Ford announced this week that it plans to “co-create its future with Google.” Like most car companies, up until now it has focused mainly on products rather than services. “Teaming up with Google allows us to accelerate our ability to challenge our current ownership model and deploy new business models to capture recurring revenue and profit from software, data and connected ecosystems,’ David McClelland, Ford’s Vice-President Strategy and Partnerships, wrote in a Medium post.
Ford’s six-year partnership with Google, which includes cloud services and introducing the Android operating system into millions of its vehicles, could create an annual revenue stream of $9 billion and generate $5 billion in profit for the automaker, according to an estimate by Morgan Stanley.
A new revenue source of that magnitude might double Ford’s $43 billion market capitalization and send its stock soaring to $25, up from less than $11 now, Adam Jonas, Morgan Stanley’s automotive analyst, wrote in a February 2 note to investors.
Ford has 75 million vehicles on the road worldwide, and if each generated $10 a month in data subscriptions for say, entertainment or retail services, that would create $9 billion in revenue, according to Jonas’ calculations. He applied a 55% pretax margin to come up with a potential for the $5 billion in yearly profit.
“The deal with Google is a step in the right direction,” wrote Jonas, who recently downgraded Ford to underweight. “The industry is in the early innings of a profound shift to recurring revenue measured in data, derived from its hardware ‘real estate’ and monetized through a range of recurring business models.”

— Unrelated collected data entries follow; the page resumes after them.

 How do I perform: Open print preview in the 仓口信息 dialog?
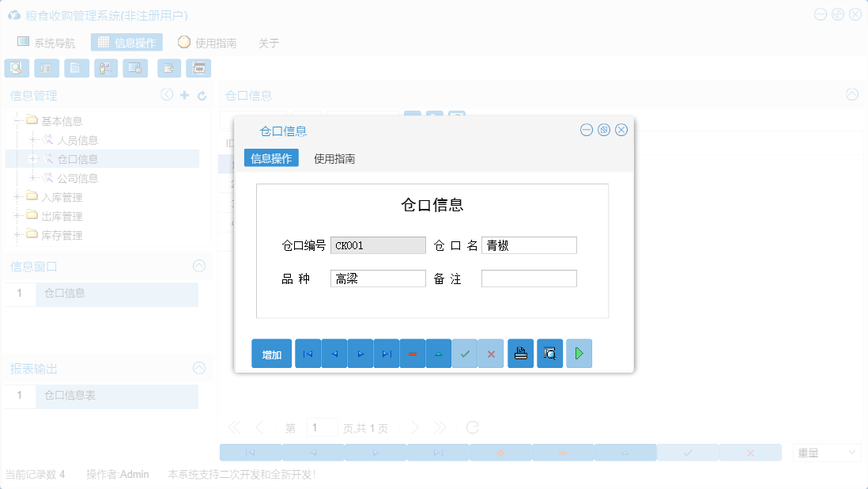549,354
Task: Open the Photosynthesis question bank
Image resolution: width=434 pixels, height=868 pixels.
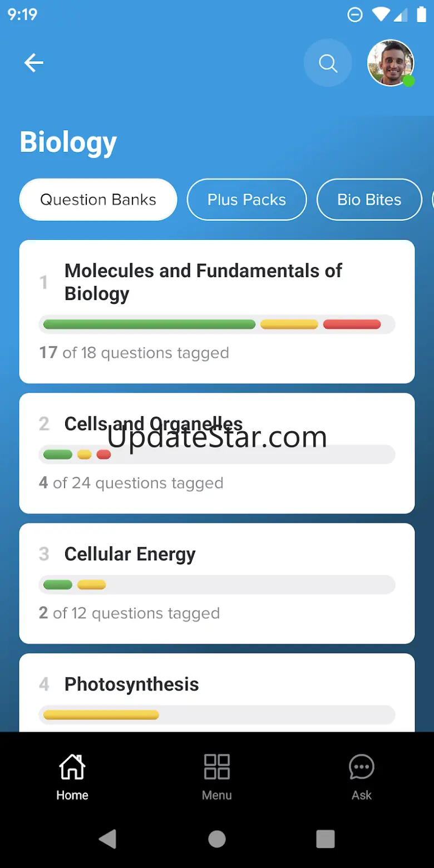Action: pos(131,684)
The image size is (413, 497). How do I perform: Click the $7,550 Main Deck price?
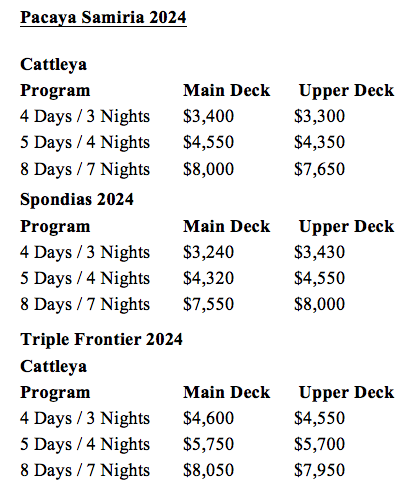click(x=208, y=304)
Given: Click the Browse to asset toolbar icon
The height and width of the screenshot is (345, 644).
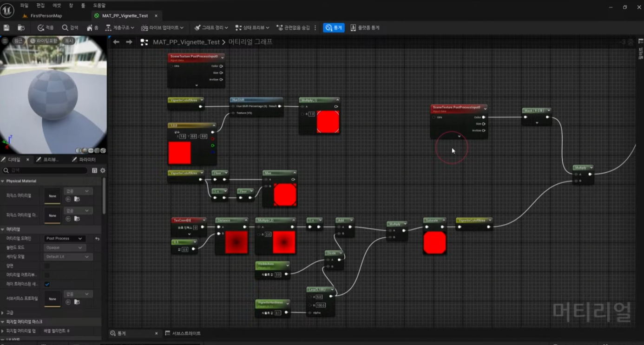Looking at the screenshot, I should pyautogui.click(x=21, y=28).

Analysts are not so sure such partnerships are a win-win. While automakers have struggled to build their own connectivity products, investing huge sums in immature and expensive technology, all Big Tech plans to do is scale up existing platform-based empires to encompass the car. In this way,Jan Burgard , a Founding Partner at Berylls Strategy Advisors, wrote in a January 21 editorial in Automotive World. “Big Tech is carefully positioning its Trojan Horses to take control of the digital future of the automotive industry.” Autonomous driving could see Big Tech seeking to dominate not only the provision of cloud-based services, and even the car’s operating system, but right through to the hardware layer—the electrical and electronic components that are the automakers’ home turf, Burgard says.
In Other News This Week
Suspected Russian Hack Extends Far Beyond SolarWinds
Investigators probing a massive hack of the U.S. government and businesses say they have found concrete evidence the suspected Russian espionage operation went far beyond the compromise of the small software vendor publicly linked to the attack. Close to a third of the victims didn’t run the SolarWinds software initially considered the main avenue of attack for the hackers, according to investigators and the government agency digging into the incident. The revelation is fueling concern that the episode exploited vulnerabilities in business software used daily by millions.
Jeff Bezos To Step Down As Amazon CEO
As Amazon reported its latest set of blockbuster financial results, CEO Jeff Bezos said he planned to hand over the reins this summer and transition into the role of executive chairman. Andy Jassy, 53, the chief executive of Amazon’s cloud computing division, will be promoted to run the entire company. The change will be effective in the third quarter, which starts in July.
Asos Buys Topshop Brand, Plans Online Push
Asos agreed to buy Topshop, one of Britain’s best-known apparel brands, and several other labels for$405 million, as online fashion retailers swoop in to purchase well-known retail names that are closing stores.
Google Cloud Technology To Predict Treasury Settlement Failures
The Bank of New York Mellon Corp said February 4 that it has partnered with Google Cloud on technology that uses artificial intelligence and machine learning to predict when BNY Mellon’s clients’ U.S. Treasury transactions will fail to settle.
Quantum Computing Scientists Call For Ethical Guidelines
A group of quantum computing experts, including scientists and company executives, want to raise ethical concerns about the technology’s potential to create new materials for war and accelerate human DNA manipulation.